Um momento de viragem na política

O estudo encomendado por António Costa a 12 economistas para servir de base a um programa de governo socialista representa uma viragem na política portuguesa. Não porque seja algo de extraordinário ou impensável, pelo contrário, devia ser uma coisa natural e até obrigatória. Mas não. Em Portugal, não é hábito o debate político basear-se em estudos e documentos de especialistas, valendo antes a improvisação e as promessas sem substância.

Desde logo, o estudo provocou uma quase-revolução na cobertura jornalística da proto-campanha eleitoral, que é a fase que estamos a viver.  Há um “antes” e um “pós”  estudo dos economistas, visível na maneira como os media se referem às propostas eleitorais do governo e do PS, agora com um nível de exigência que antes não se vislumbrava. O debate público tornou-se substantivo e não será mais  possível fazer uma campanha de soundbites como era até aqui.

Depois, o estudo provocou um sobressalto nos partidos da maioria governamental. A reacção inicial do PSD, com Matos Correia a comentar o documento antes de terminada a sua apresentação e assumindo que não o tinha lido, foi um momento patético. Mas o que se passou a seguir atingiu o burlesco: a precipitação do anúncio da  coligação antes de esta ser aprovada pelos directórios do PSD e do CDS e, mais evidente, as 29 perguntas dirigidas pelo PSD ao PS, sobre dados do estudo. coligação PSD CDS

Como se não bastasse, a ideia de submeter o estudo dos economistas-PS à arbitragem de um órgão parlamentar, excede tudo o que se poderia imaginar. O governo entrou em pânico, talvez porque percebeu que o estudo  era demasiado sério para ter como resposta os argumentos do costume.

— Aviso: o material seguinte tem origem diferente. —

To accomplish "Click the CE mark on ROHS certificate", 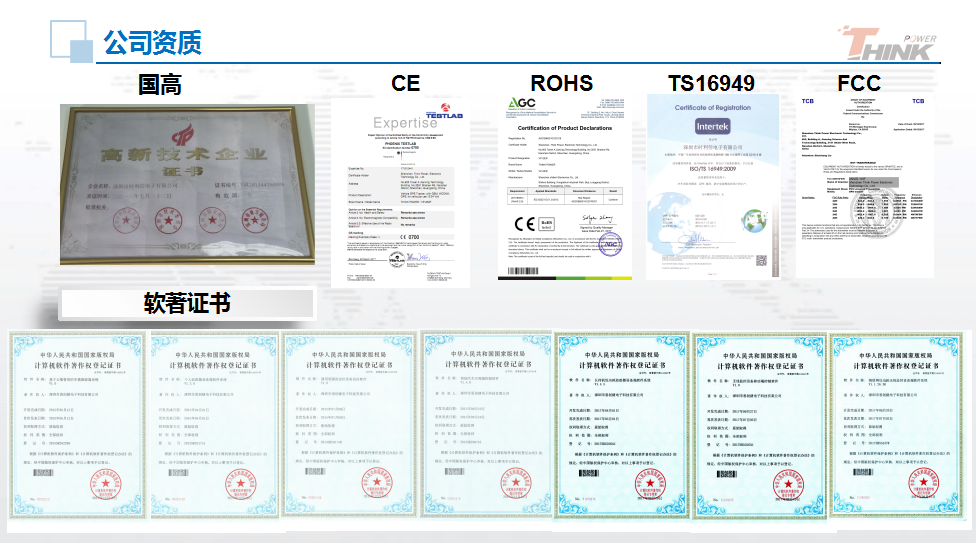I will 526,222.
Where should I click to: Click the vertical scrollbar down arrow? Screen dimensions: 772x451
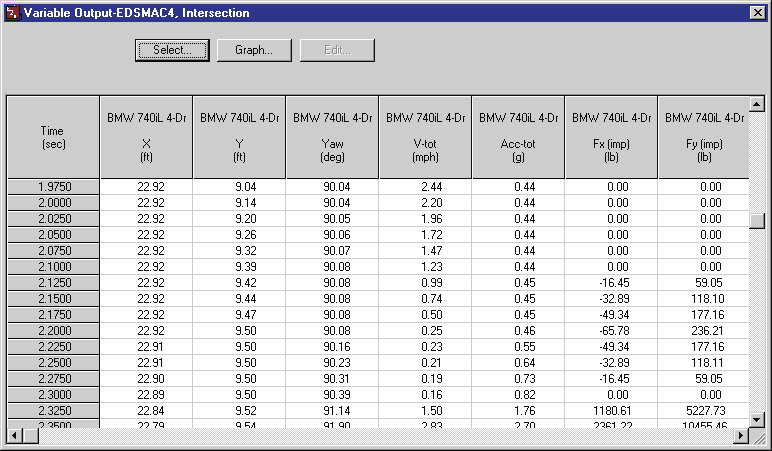point(757,419)
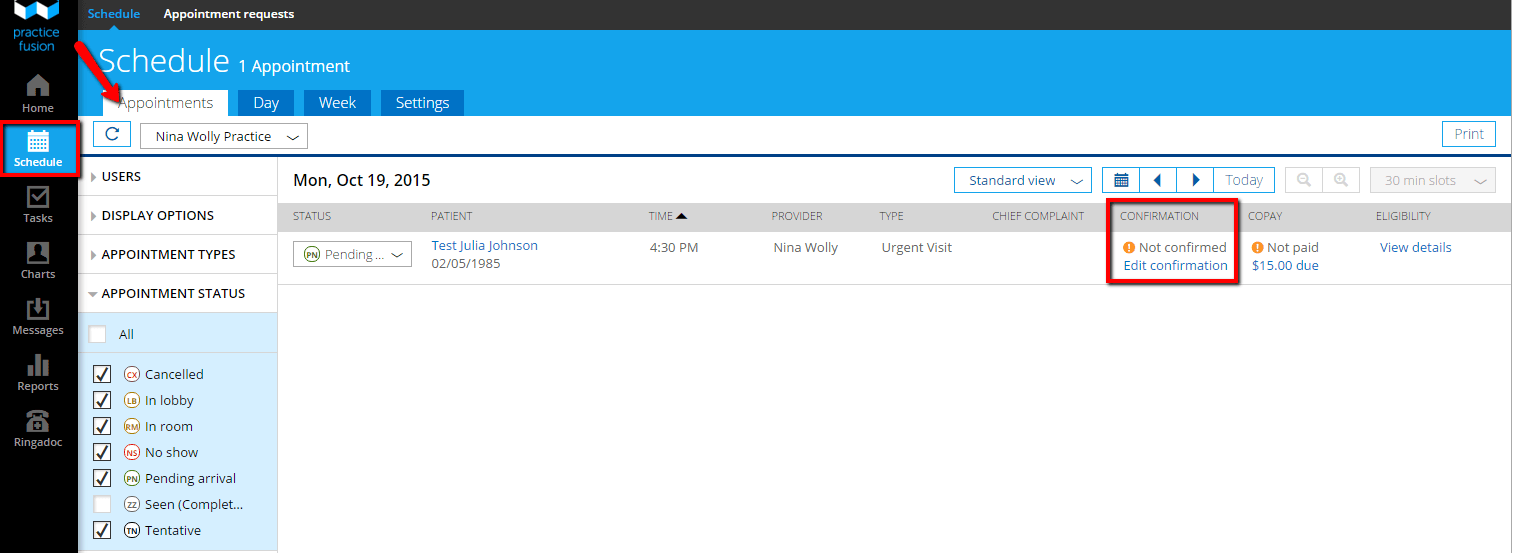Uncheck the Cancelled status checkbox

(101, 374)
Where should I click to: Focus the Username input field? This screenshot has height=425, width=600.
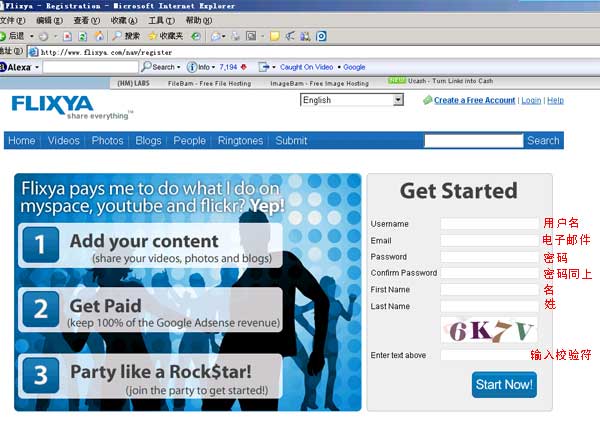pos(489,223)
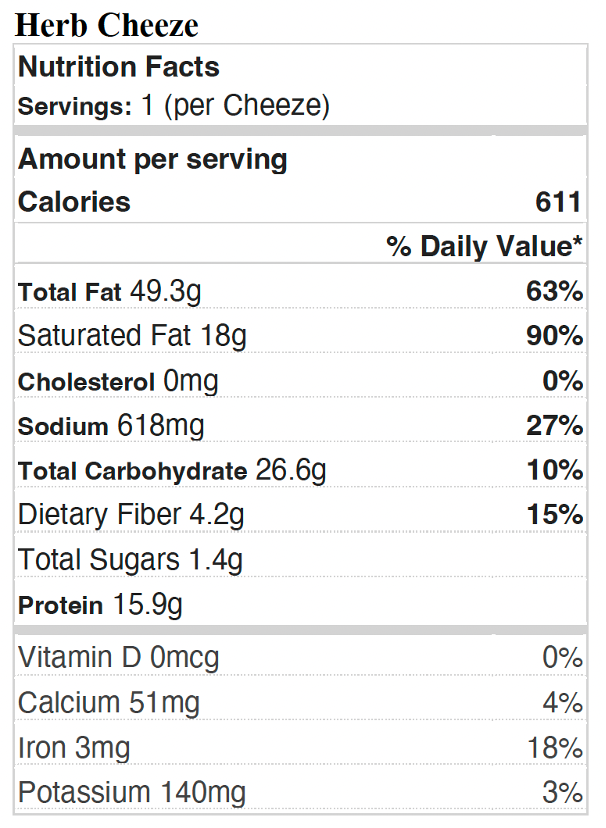Viewport: 606px width, 828px height.
Task: Click the Amount per serving label
Action: click(x=153, y=159)
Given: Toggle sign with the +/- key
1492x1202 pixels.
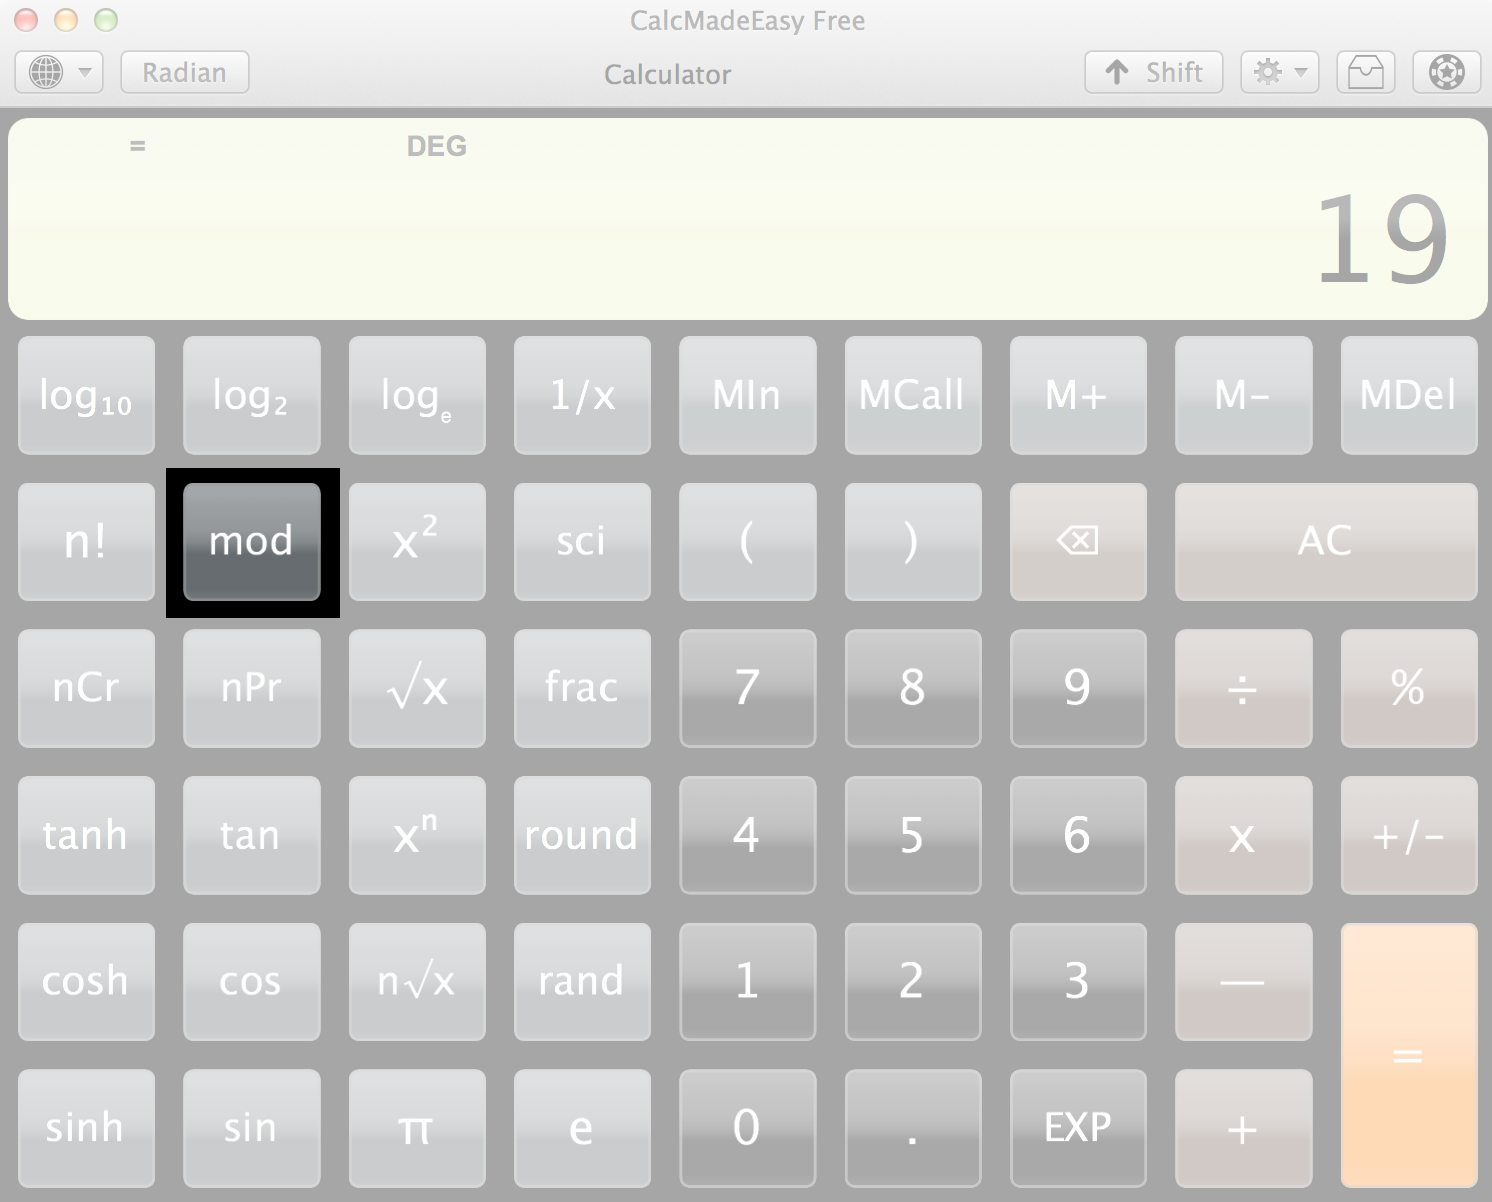Looking at the screenshot, I should (1408, 835).
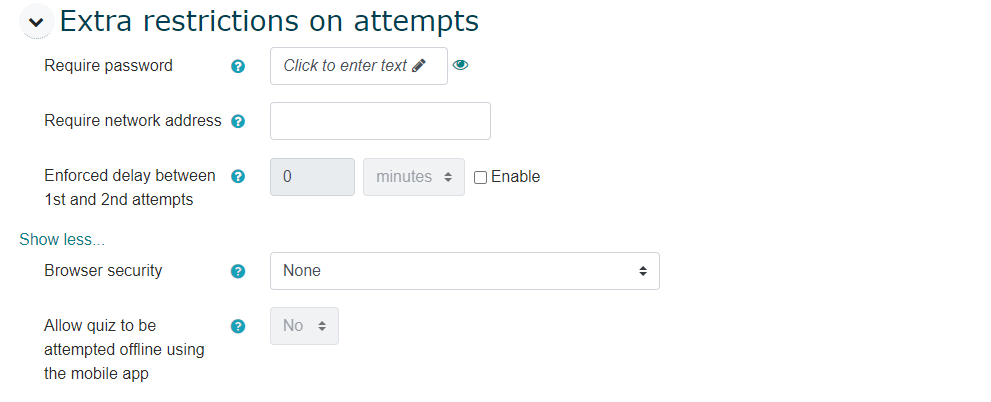Open help for Browser security

click(x=238, y=271)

Dá-se então a situação extraordinária de ser agora o governo que anda à procura de uma alternativa às propostas contidas no estudo, e de ser  o governo, como se fosse oposição, a fazer perguntas ao PS, como se este fosse governo.

Decididamente, António Costa e o PS estão a conseguir marcar a agenda política e a agenda mediática. Deixou de haver uma única via para a saída da crise e os jornalistas passaram a dispôr de matéria substantiva para elaborarem as suas análises.  Não é já o governo que comanda a agenda política, antes vai atrás da agenda do PS.

Há outros sinais de viragens, não apenas na politica… Ficam para outro texto.